> INSTRUCTIONS TO FOLLOW
Reproduce word for word the rows from the line with "Where should I click to: Open settings" to the line with "point(142,13)", including both of those lines.

> INPUT MATERIAL
·····

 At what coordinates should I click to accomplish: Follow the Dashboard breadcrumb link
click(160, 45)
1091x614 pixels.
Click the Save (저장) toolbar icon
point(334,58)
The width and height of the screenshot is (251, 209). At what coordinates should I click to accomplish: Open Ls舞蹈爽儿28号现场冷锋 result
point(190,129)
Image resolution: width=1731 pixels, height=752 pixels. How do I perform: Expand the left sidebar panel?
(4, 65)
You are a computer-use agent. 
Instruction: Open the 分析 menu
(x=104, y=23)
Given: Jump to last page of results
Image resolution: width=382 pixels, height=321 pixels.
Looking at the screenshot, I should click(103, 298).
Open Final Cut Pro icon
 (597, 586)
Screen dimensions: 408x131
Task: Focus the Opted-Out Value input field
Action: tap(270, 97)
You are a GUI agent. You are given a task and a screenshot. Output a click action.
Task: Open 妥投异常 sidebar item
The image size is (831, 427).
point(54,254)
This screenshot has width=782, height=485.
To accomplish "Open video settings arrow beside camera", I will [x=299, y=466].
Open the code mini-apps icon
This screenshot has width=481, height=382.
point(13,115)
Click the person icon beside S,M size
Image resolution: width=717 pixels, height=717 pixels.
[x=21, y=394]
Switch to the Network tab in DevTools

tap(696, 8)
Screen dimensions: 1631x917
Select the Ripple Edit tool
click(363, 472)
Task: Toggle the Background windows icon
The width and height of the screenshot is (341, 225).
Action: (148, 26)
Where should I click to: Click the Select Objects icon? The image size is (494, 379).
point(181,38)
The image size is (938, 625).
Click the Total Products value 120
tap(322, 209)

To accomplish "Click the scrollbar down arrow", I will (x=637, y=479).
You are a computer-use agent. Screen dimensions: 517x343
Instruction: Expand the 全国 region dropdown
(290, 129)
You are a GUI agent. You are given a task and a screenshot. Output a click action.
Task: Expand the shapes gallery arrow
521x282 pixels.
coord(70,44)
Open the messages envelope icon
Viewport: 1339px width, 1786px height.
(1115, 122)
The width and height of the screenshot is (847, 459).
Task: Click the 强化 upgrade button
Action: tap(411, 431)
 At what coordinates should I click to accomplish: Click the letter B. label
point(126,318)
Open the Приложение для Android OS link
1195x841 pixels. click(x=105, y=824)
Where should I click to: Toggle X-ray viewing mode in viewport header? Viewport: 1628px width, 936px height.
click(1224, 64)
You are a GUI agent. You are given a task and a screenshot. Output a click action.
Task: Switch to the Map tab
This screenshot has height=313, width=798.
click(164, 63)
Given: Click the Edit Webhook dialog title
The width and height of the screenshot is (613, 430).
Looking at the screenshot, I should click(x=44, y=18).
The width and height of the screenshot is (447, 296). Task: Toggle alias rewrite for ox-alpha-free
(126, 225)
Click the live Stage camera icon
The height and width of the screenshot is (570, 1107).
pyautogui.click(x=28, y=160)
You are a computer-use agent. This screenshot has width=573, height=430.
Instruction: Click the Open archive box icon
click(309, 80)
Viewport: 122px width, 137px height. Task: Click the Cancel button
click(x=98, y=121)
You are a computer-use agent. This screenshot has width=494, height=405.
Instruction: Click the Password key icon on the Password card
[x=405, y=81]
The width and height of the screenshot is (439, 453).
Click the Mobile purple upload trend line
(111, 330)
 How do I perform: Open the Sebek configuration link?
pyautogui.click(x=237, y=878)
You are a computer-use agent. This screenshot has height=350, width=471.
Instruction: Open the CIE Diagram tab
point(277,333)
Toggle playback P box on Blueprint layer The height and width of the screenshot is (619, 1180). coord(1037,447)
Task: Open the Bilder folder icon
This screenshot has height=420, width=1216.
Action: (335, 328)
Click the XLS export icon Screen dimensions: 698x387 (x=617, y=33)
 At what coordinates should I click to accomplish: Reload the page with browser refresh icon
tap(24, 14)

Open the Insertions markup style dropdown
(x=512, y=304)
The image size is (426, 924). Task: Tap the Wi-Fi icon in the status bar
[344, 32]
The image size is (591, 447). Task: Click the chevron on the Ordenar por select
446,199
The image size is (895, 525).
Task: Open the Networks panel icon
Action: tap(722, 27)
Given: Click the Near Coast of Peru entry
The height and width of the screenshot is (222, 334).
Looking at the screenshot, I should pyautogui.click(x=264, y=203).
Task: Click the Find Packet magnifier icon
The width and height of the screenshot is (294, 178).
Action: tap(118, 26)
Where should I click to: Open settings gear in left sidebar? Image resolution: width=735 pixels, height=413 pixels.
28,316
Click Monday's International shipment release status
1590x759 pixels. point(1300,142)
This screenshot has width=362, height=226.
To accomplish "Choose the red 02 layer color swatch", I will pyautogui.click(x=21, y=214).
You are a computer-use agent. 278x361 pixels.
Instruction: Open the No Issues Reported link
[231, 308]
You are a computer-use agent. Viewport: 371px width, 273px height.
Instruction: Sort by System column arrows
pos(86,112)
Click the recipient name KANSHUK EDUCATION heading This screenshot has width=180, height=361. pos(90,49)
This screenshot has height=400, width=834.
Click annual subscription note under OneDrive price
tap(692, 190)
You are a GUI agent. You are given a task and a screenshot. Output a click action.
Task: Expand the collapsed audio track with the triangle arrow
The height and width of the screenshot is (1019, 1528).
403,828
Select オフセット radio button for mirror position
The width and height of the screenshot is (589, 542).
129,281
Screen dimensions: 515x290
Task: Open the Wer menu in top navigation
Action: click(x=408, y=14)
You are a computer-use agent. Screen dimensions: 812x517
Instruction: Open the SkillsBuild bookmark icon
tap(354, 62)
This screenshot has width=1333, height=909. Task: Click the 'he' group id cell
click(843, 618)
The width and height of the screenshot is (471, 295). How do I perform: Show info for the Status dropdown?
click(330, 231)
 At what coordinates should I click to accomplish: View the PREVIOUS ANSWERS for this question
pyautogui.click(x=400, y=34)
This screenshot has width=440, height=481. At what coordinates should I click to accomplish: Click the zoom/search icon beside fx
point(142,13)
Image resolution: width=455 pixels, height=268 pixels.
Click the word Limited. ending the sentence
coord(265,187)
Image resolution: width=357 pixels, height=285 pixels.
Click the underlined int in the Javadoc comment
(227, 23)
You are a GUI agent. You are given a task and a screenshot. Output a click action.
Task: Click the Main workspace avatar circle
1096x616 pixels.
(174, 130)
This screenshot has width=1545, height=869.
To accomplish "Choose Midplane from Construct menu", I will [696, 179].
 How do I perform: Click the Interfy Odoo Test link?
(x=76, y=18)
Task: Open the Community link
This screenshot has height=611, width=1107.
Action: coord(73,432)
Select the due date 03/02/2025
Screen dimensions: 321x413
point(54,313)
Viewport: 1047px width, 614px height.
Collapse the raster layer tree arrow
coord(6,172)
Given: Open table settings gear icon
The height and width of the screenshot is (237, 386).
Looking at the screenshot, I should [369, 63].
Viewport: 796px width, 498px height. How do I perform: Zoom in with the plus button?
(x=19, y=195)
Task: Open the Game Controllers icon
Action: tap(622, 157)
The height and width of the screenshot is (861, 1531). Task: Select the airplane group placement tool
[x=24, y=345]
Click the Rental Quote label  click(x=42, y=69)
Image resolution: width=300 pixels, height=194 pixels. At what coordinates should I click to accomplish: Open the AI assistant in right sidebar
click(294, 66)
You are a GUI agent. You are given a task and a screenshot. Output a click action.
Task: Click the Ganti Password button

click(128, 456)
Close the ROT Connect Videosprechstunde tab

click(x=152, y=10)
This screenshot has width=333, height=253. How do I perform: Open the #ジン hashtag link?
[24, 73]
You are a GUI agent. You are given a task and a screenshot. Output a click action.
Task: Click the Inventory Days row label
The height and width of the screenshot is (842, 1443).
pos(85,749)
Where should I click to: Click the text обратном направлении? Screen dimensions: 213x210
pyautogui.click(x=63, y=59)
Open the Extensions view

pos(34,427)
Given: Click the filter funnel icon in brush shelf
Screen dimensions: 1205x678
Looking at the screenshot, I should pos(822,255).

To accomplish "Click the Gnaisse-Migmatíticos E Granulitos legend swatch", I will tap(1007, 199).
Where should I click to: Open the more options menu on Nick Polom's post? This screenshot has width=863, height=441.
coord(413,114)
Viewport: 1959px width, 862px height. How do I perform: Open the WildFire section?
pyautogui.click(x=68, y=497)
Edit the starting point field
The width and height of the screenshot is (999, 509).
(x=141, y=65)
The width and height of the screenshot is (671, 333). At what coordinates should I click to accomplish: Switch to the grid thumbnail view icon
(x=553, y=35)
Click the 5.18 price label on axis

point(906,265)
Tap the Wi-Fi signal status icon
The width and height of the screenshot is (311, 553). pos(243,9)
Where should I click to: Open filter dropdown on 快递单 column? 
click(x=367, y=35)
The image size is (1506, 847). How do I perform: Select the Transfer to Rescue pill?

·····

> CORRECT ANSWER
Where should I click to: Open settings gear in left sidebar? Image resolution: width=735 pixels, height=413 pixels.
28,316
Click Monday's International shipment release status
1590x759 pixels. point(1300,142)
This screenshot has width=362, height=226.
To accomplish "Choose the red 02 layer color swatch", I will pyautogui.click(x=21, y=214).
You are a computer-use agent. 278x361 pixels.
Instruction: Open the No Issues Reported link
[231, 308]
You are a computer-use agent. Viewport: 371px width, 273px height.
Instruction: Sort by System column arrows
pos(86,112)
Click the recipient name KANSHUK EDUCATION heading This screenshot has width=180, height=361. pos(90,49)
This screenshot has height=400, width=834.
Click annual subscription note under OneDrive price
tap(692, 190)
You are a GUI agent. You are given a task and a screenshot. Output a click action.
Task: Expand the collapsed audio track with the triangle arrow
The height and width of the screenshot is (1019, 1528).
403,828
Select オフセット radio button for mirror position
The width and height of the screenshot is (589, 542).
129,281
Screen dimensions: 515x290
Task: Open the Wer menu in top navigation
Action: click(x=408, y=14)
You are a computer-use agent. Screen dimensions: 812x517
Instruction: Open the SkillsBuild bookmark icon
tap(354, 62)
This screenshot has width=1333, height=909. Task: Click the 'he' group id cell
click(843, 618)
The width and height of the screenshot is (471, 295). How do I perform: Show info for the Status dropdown?
click(330, 231)
 At what coordinates should I click to accomplish: View the PREVIOUS ANSWERS for this question
pyautogui.click(x=400, y=34)
This screenshot has width=440, height=481. At what coordinates should I click to accomplish: Click the zoom/search icon beside fx
point(142,13)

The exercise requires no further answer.